What to work on:
Find each line in the data below that contains the word "width", and copy those lines out.

Entries for locating words and elements
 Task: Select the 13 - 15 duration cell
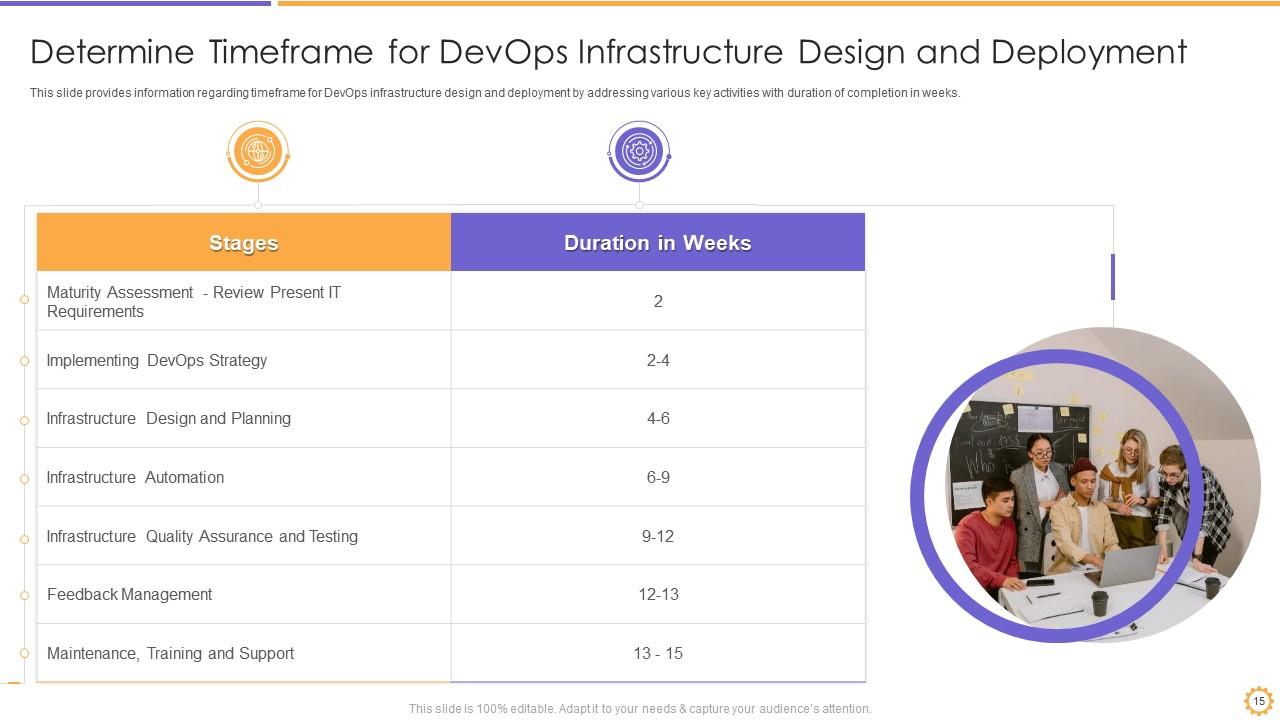click(x=657, y=653)
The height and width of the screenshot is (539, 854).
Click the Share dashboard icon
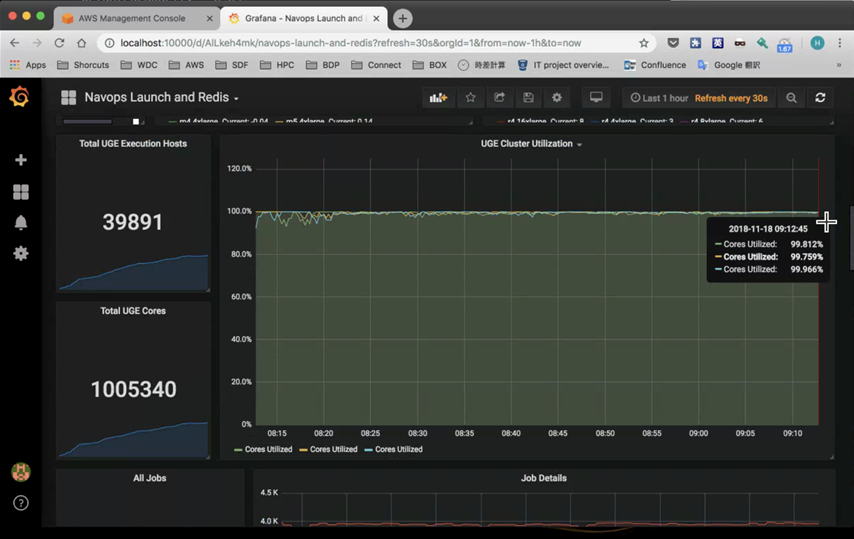tap(499, 98)
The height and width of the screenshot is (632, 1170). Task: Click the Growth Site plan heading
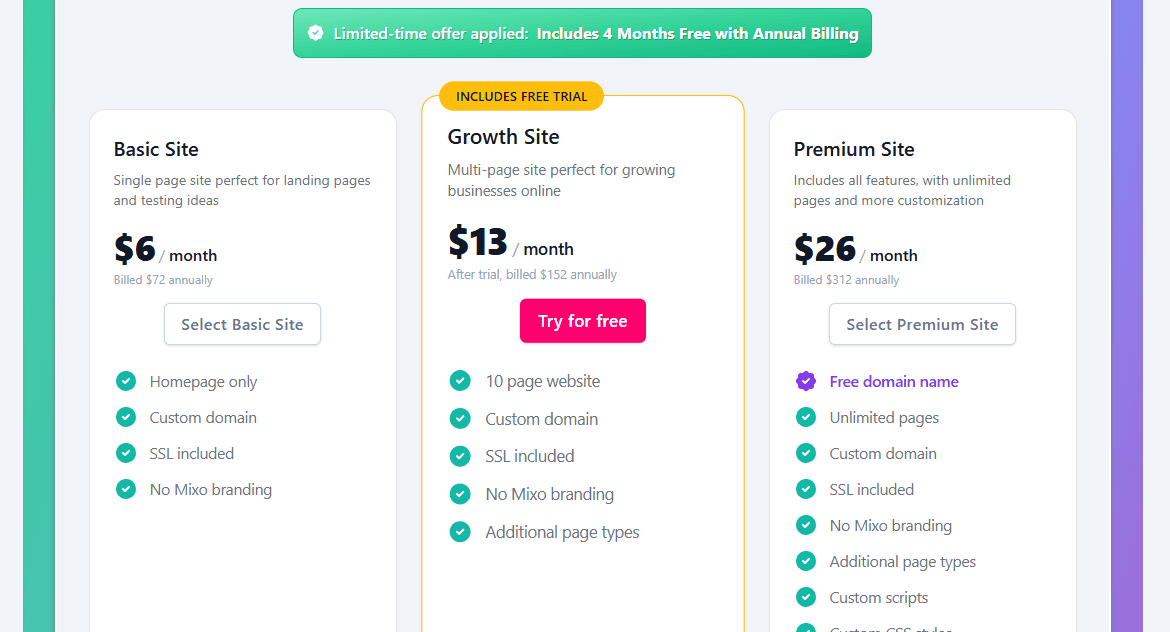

Final result:
The height and width of the screenshot is (539, 854).
The height and width of the screenshot is (632, 1170). Task: Click the Growth Site plan heading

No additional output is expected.